### CONSIGNE DONNÉE:
Recopiez, s'il vous plaît, le passage de l'extrait sur les sondages électoraux qui commence aux mots « Le deuxième graphique » et s'arrête après « 38% des électeurs. », en remplaçant « PCC » par « Parti conservateur ».

### EXTRAIT DU DOCUMENT:
########################################
Le deuxième graphique montre l'évolution des intentions de vote en Ontario et les résultats. Le vote pour le PLC est légèrement sous-estimé. Il était estimé à environ 47,5% et le parti a obtenu 49%. Par contre, le vote pour le PCC a été plus fortement sous-estimé. Il était estimé à environ 40% mais il semblait en légère remontée en fin de campagne. Le parti a obtenu 43,8% du vote. Cette sous-estimation est concurrente à la surestimation du NPD, estimé à 7,5%, qui a obtenu à peine 4,9% du vote. On peut penser que la sous-estimation du vote conservateur au niveau national est dû en partie à l'Ontario, cette province comptant pour 38% des électeurs. 


Enfin, le troisième graphique montre l'évolution des intentions de vote au Québec et les résultats. Le vote libéral est également sous-estimé  (42,5% comparé à une estimation de 40%). Par contre, plutôt qu'une sous-estimation du Parti conservateur, comme en Ontario, on a assisté à une sous-estimation du Bloc Québécois. Ce parti a obtenu 27,7% du vote alors que les sondages lui prédisaient à peine plus de 25%. Toutefois, le graphique montre que les sondages estimaient que les appuis au Bloc étaient en remontée à la fin de la campagne. Cette remontée peut s'être poursuivie jusqu'à la fin. Le Bloc a aussi pu profiter de la faiblesse du NPD qui a obtenu 4,5% du vote alors qu'on lui en  prédisait environ 6%.
########################################
### EXTRAITS DE DONNÉES:
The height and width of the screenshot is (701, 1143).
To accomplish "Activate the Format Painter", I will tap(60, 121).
########################################
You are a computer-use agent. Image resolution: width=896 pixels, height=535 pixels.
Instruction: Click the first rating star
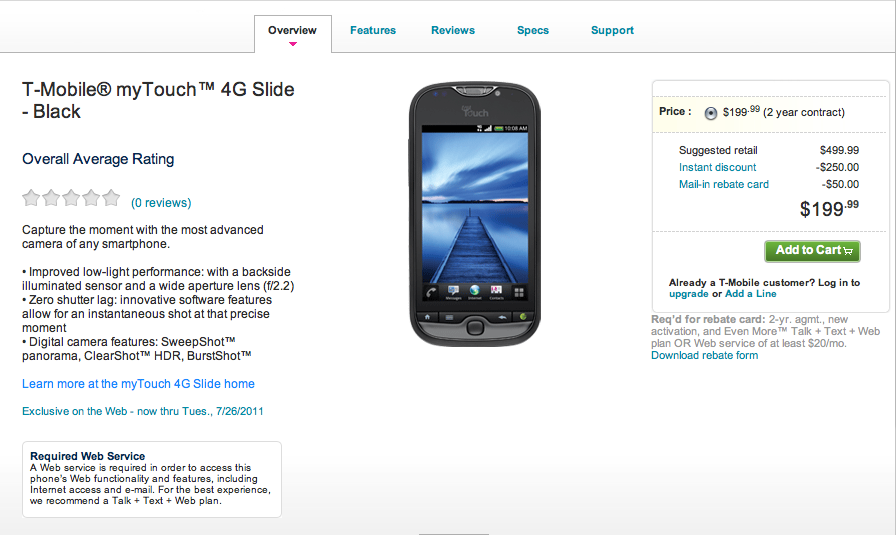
########################################
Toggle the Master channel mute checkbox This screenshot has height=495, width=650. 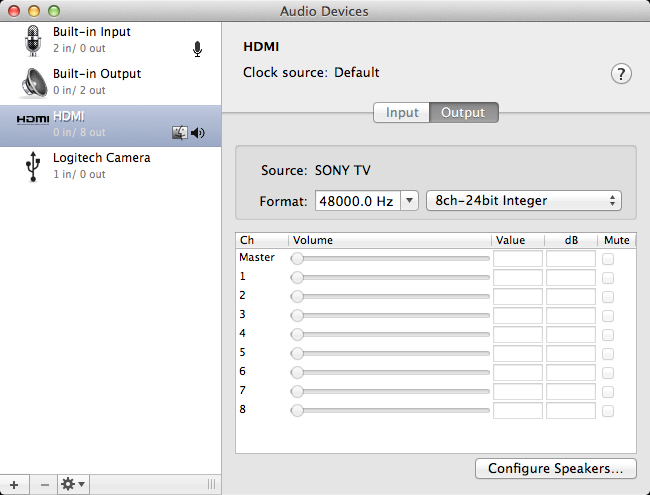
########################################
### LA RÉPONSE:
Le deuxième graphique montre l'évolution des intentions de vote en Ontario et les résultats. Le vote pour le PLC est légèrement sous-estimé. Il était estimé à environ 47,5% et le parti a obtenu 49%. Par contre, le vote pour le Parti conservateur a été plus fortement sous-estimé. Il était estimé à environ 40% mais il semblait en légère remontée en fin de campagne. Le parti a obtenu 43,8% du vote. Cette sous-estimation est concurrente à la surestimation du NPD, estimé à 7,5%, qui a obtenu à peine 4,9% du vote. On peut penser que la sous-estimation du vote conservateur au niveau national est dû en partie à l'Ontario, cette province comptant pour 38% des électeurs.